Some readers will complain about the lack of index or bibliography, and about a certain conventionality pervading the narrative and the historical background.

It happens that the present reviewer has not read a straightforward biography of St Francis of Sales before, and found this one pretty satisfying, all the more because of the abundant quotations from the saint himself and his numerous friends and correspondents.

One has often heard, for instance, of those loose-leaf printed sheets which Francis broadcast in Thonon when the protestants stayed away from

his mission-sermons. Mr Palmer gives us a pretty full description of this early effort in Catholic journalism.

Karl Rahner's basic thesis on sacraments

by Fr F. M. MARTIN The Church and the Sacraments by Karl Rahner (Burns & Oates £1.75)

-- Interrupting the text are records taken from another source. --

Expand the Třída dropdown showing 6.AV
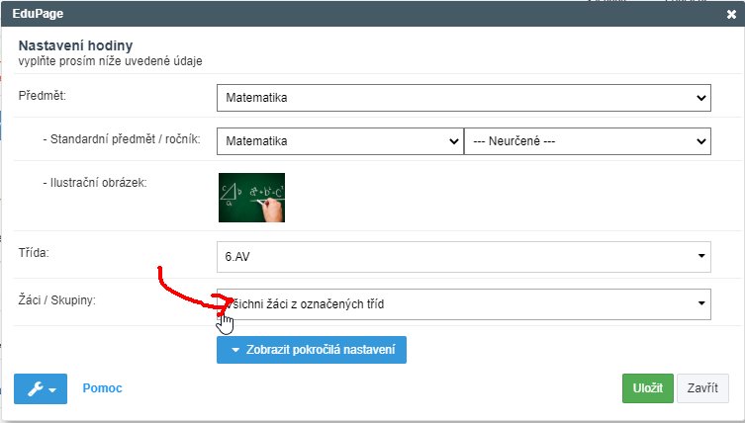 (463, 256)
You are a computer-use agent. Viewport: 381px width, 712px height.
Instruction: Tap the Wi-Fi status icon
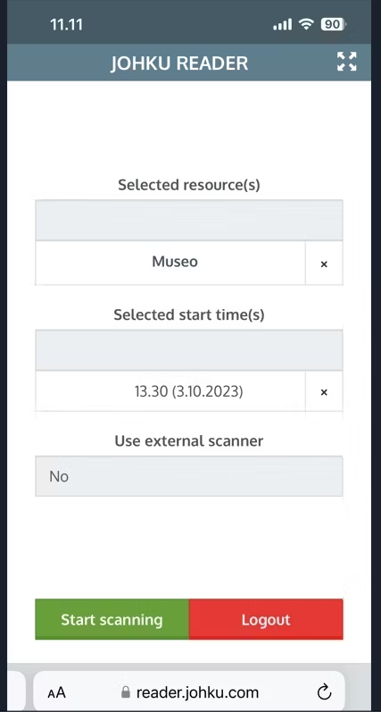tap(307, 24)
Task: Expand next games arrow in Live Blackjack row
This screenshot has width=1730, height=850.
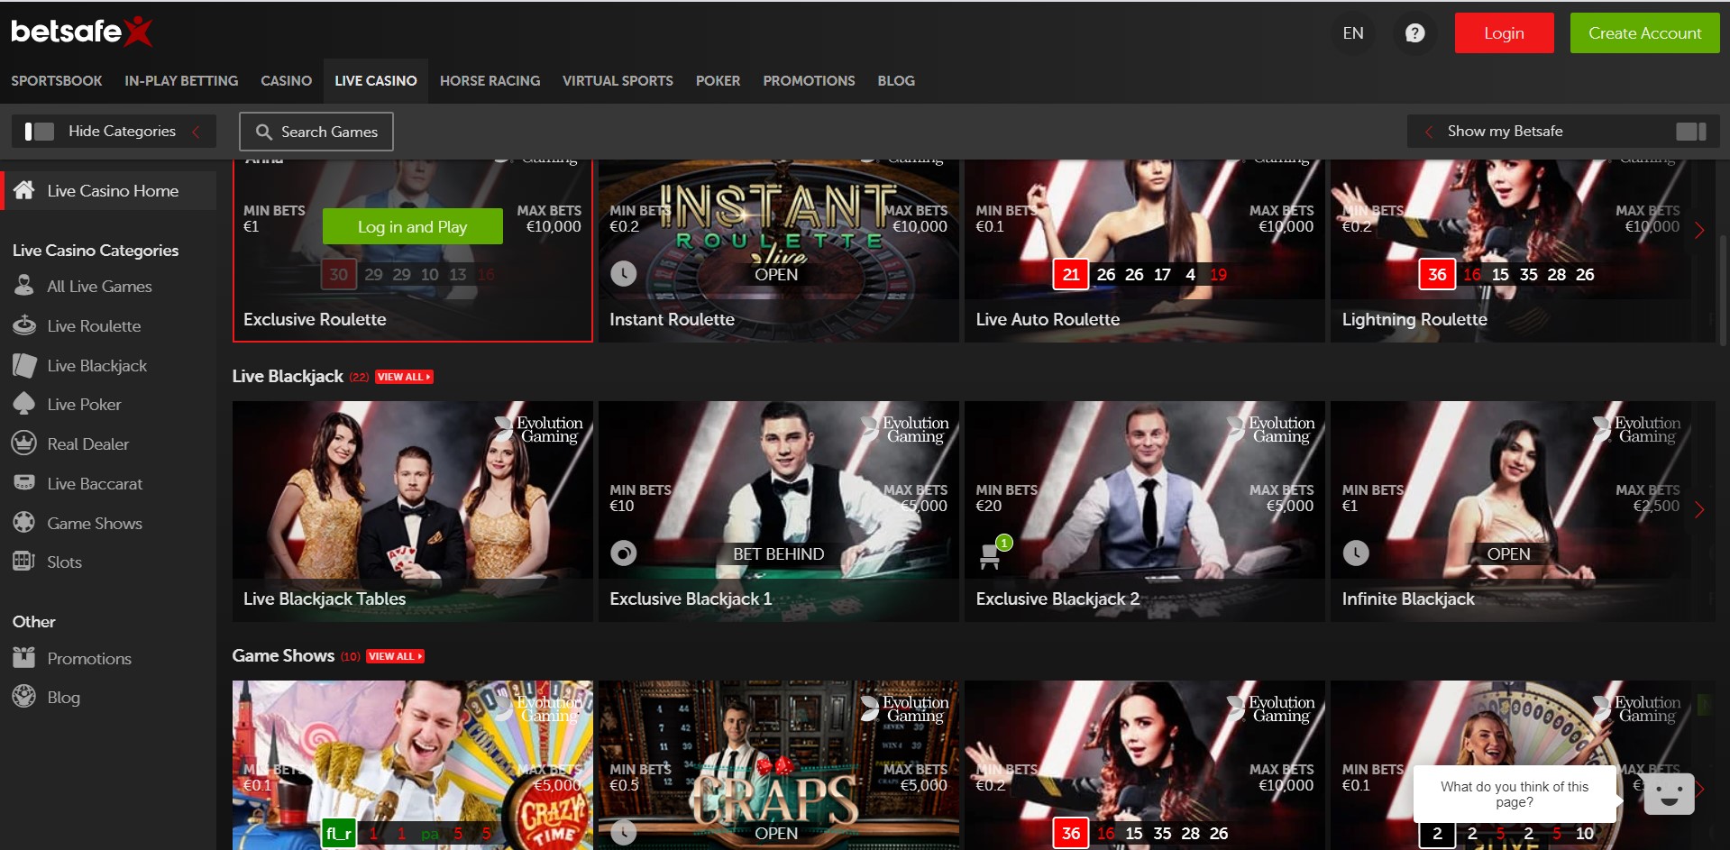Action: [x=1699, y=510]
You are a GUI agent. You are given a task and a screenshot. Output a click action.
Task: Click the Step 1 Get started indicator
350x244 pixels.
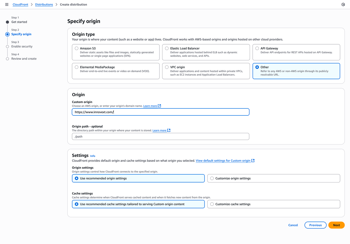(8, 22)
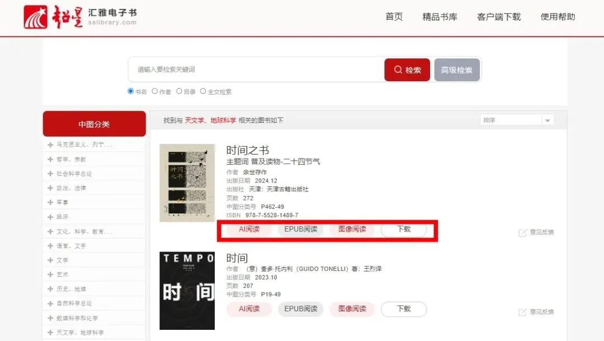604x341 pixels.
Task: Click the Chaoxing logo icon in header
Action: coord(35,17)
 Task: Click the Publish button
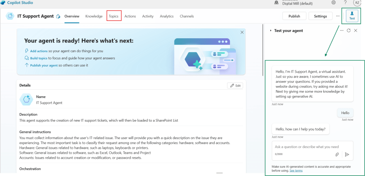coord(294,16)
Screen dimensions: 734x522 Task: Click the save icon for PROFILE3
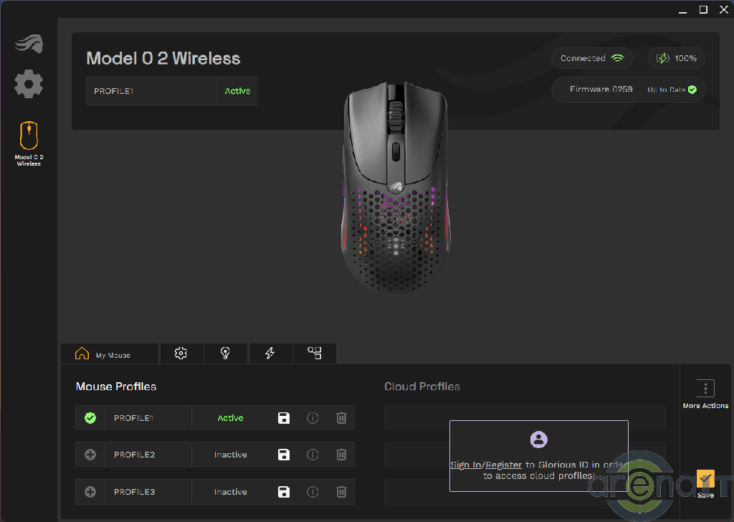coord(284,492)
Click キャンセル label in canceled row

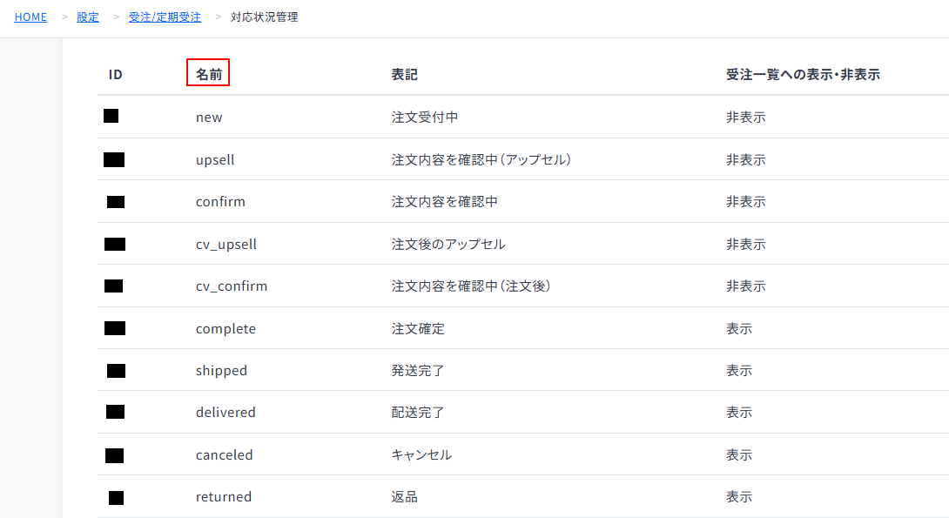(x=421, y=455)
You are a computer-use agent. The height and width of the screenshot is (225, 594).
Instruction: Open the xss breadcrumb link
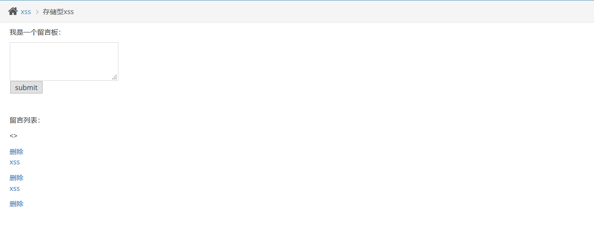[x=26, y=12]
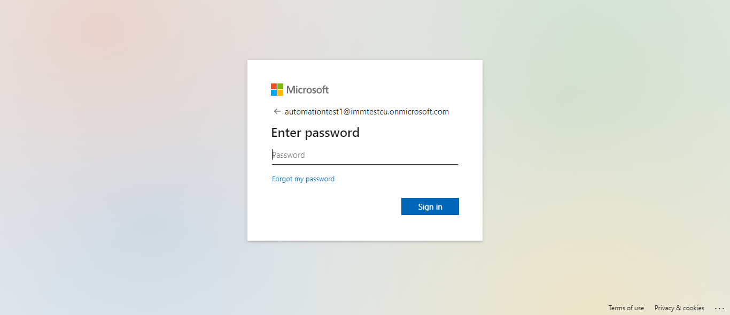Click the Microsoft wordmark text
Viewport: 730px width, 315px height.
tap(307, 90)
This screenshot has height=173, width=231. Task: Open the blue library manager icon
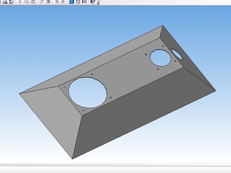tap(71, 2)
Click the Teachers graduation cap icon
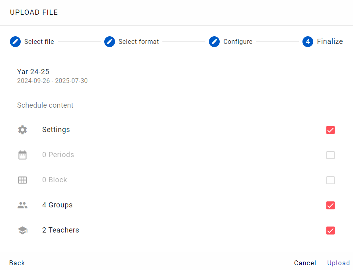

Eight years after the end of the Second Vatican Council and 11 years after its original publication, Karl Rahner's short work on the relationship between the Church and the sacraments still provides a great deal of food for thought. His basic thesis is that the relationship between the Church and the sacraments is more than simply that of dispenser with what is dispensed.

In this book the Church is seen as the "fundamental sacrament", and this is the key to what follows. In a summary and rather oversimplified fashion the argument ceald be stated as follows: (I) Christ is the actual presence in the world of the mercy of God; (2) the presence of Christ in the Church is the sign that God in His merciful love identifies Himself in Christ with the world; (3) the sacraments are the actual fulfilment of the Church's very nature with regard to individual men.

Stated baldly in this way the basic thesis is not at all revolutionary, nor is it meant to be; it is a question of a change of emphasis. Indeed, Fr Rahner is at pains to show at every stage of his argument that what he is suggesting fits in very closely with the teaching of the Council of Trent on the sacraments.

The great merit of the book, it seems to me, is that it moves the centre of discussion away from controversial and potentially divisive issues, such as the number of the sacraments and their historical institution by Christ, to a more fundamental one — namely, the relationship between Christ, his Church, and the sacraments. It should continue to provide a more fruitful basis for ecumenical discussion.